Though research shows that psychiatrists are more likely to be atheists than the general population, numerous studies show a positive association between religiosity and mental health.
In a recent article in the Psychiatric Times, Rob Whitley, Ph.D. and Eric Jarvis, M.D. aim to teach some of their less than religious colleagues how to utilize the faith of their patients as a means for recovery. The authors observe, “Religiosity has consistently been identified as a factor that can promote healing and facilitate recovery amongst those with various physical and mental illnesses.”
While a recent Pew survey found that the number of adults in the country who do not identify with an organized faith group is increasing, Whitley and Jarvis observe that the bulk of research in this area shows that belonging to a religious community can provide needed support during material, ethical and emotional challenges in an individual’s life.
Additionally, despite the Pew results, religiosity, they say, still remains extremely high in the United States compared with other English-speaking nations, such as Canada, Australia, and the United Kingdom.
“In the US, recent surveys indicate that 91% of Americans believe in God and 60% describe themselves as being religious,” the authors note. “These figures are even higher among groups such as African Americans.”
Whitley and Jarvis believe that since the United States is still a God-fearing nation, Americans who find themselves in need of mental health care should be asked by their providers about the role of religion in their lives as a potential useful tool for recovery.

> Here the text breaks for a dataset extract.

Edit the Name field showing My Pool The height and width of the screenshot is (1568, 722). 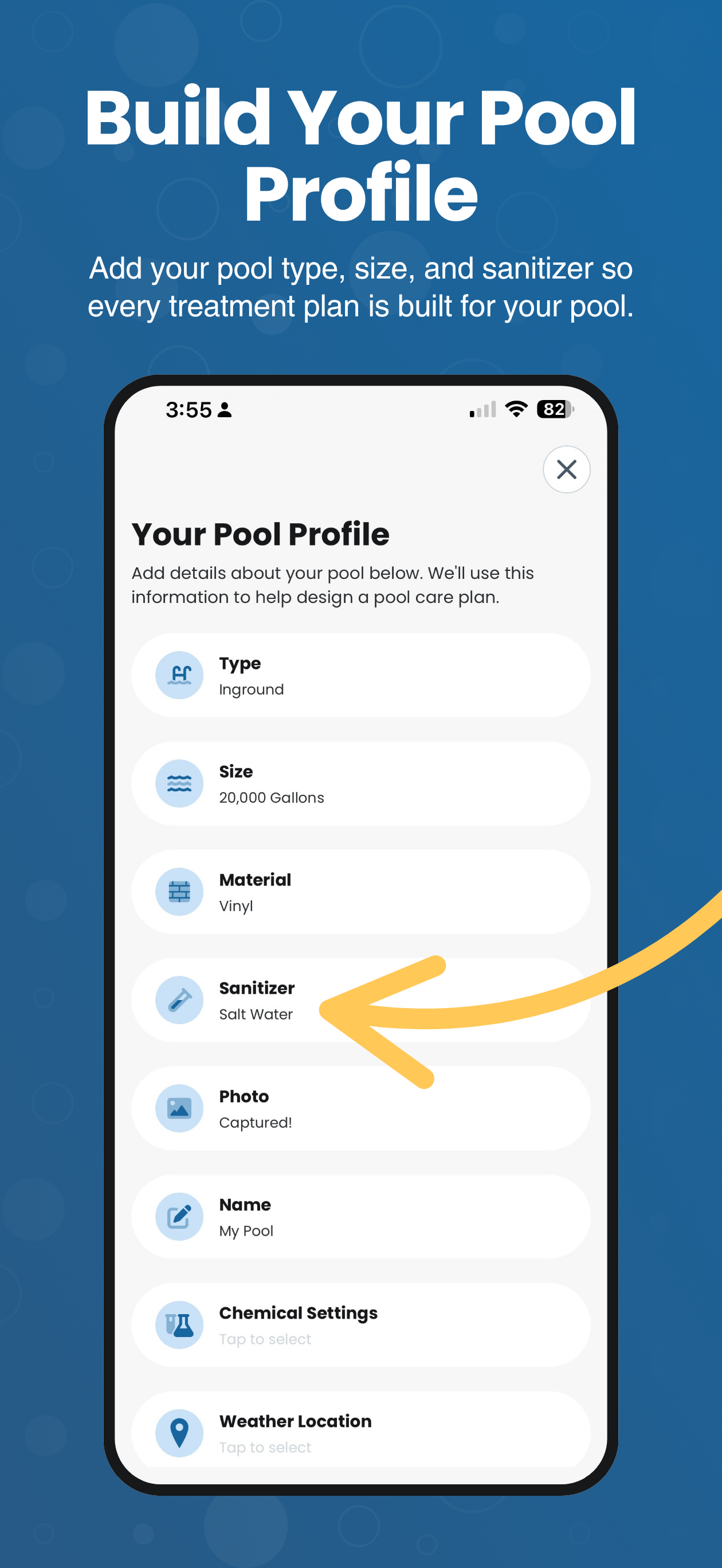(360, 1217)
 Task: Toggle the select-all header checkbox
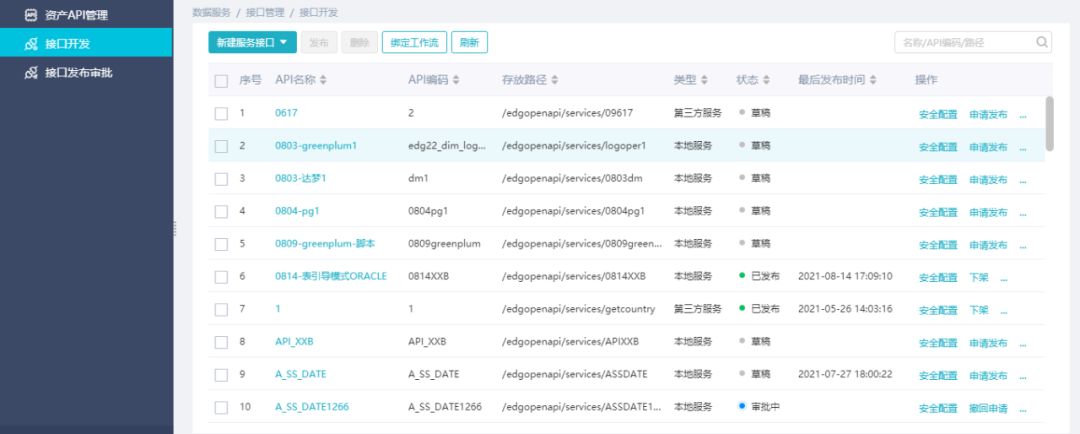[x=221, y=80]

Research indicates that religiously inclined patients engage in numerous religious activities to support their recovery. These include private activities pursued alone or with the family. Prayer may be the most common, but these activities also include devotional readings; listening to spiritual music; and contemplating sermons on TV, the Internet, or the radio. They can also involve public activities, which are more social in orientation, such as going to a place of worship or attending a sacred-text study group. All of these activities can foster a sense of coherence and social support that is health-promoting and may be encouraged.
Whitley and Jarvis note that theological and moral concepts – such as sin, forgiveness, hope, the devil, and salvation – are often part of the way in which individuals who are religious understand their mental illness and the potential path toward recovery.
“Psychiatry has traditionally viewed concepts such as sin as limiting; indeed they have attempted to replace these concepts with those derived from social science, such as “deviance,” although not all psychiatrists secularize these concepts,” they explain. “A religiously competent clinician will attempt to understand what such concepts mean to patients and work with them to assist recovery, rather than attempt to disabuse them of these notions.”
“Asking the right questions and using the elicited information to support religious activities that might facilitate recovery is a core component of religious competence,” the authors assert to their colleagues. “This involves having an open mind and recognizing the importance of religiosity for some patients, regardless of the clinician’s own beliefs.”